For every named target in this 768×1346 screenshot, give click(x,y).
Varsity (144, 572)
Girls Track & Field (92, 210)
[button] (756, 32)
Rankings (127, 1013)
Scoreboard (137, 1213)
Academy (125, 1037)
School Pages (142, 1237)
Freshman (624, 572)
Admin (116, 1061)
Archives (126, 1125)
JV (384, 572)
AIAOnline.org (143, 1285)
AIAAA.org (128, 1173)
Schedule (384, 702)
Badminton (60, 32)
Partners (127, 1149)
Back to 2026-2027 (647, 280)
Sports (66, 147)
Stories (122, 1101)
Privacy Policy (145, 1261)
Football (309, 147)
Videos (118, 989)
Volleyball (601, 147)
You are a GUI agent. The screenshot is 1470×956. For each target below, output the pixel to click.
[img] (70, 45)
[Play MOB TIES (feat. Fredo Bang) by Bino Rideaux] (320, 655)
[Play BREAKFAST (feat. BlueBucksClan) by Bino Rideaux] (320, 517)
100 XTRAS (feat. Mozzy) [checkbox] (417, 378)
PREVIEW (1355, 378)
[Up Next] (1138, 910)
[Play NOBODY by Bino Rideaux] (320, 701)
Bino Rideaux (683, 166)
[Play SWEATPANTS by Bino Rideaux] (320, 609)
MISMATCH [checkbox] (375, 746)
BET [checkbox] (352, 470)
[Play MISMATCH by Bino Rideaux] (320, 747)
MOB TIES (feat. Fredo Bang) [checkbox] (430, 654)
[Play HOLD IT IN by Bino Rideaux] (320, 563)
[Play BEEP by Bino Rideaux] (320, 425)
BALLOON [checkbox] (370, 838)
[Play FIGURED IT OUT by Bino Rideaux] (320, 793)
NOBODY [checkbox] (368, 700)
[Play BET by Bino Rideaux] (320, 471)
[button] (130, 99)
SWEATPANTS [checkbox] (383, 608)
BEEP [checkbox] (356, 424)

> _Exercise_:
Your answer must be an exact copy of all the entries.

> _Exercise answer_:
For every named target in this 768×1346 screenshot, give click(x,y).
Varsity (144, 572)
Girls Track & Field (92, 210)
[button] (756, 32)
Rankings (127, 1013)
Scoreboard (137, 1213)
Academy (125, 1037)
School Pages (142, 1237)
Freshman (624, 572)
Admin (116, 1061)
Archives (126, 1125)
JV (384, 572)
AIAOnline.org (143, 1285)
AIAAA.org (128, 1173)
Schedule (384, 702)
Badminton (60, 32)
Partners (127, 1149)
Back to 2026-2027 (647, 280)
Sports (66, 147)
Stories (122, 1101)
Privacy Policy (145, 1261)
Football (309, 147)
Videos (118, 989)
Volleyball (601, 147)
You are a GUI agent. The screenshot is 1470×956. For each target below, output the pixel to click.
[img] (70, 45)
[Play MOB TIES (feat. Fredo Bang) by Bino Rideaux] (320, 655)
[Play BREAKFAST (feat. BlueBucksClan) by Bino Rideaux] (320, 517)
100 XTRAS (feat. Mozzy) [checkbox] (417, 378)
PREVIEW (1355, 378)
[Up Next] (1138, 910)
[Play NOBODY by Bino Rideaux] (320, 701)
Bino Rideaux (683, 166)
[Play SWEATPANTS by Bino Rideaux] (320, 609)
MISMATCH [checkbox] (375, 746)
BET [checkbox] (352, 470)
[Play MISMATCH by Bino Rideaux] (320, 747)
MOB TIES (feat. Fredo Bang) [checkbox] (430, 654)
[Play HOLD IT IN by Bino Rideaux] (320, 563)
[Play BEEP by Bino Rideaux] (320, 425)
BALLOON [checkbox] (370, 838)
[Play FIGURED IT OUT by Bino Rideaux] (320, 793)
NOBODY [checkbox] (368, 700)
[Play BET by Bino Rideaux] (320, 471)
[button] (130, 99)
SWEATPANTS [checkbox] (383, 608)
BEEP [checkbox] (356, 424)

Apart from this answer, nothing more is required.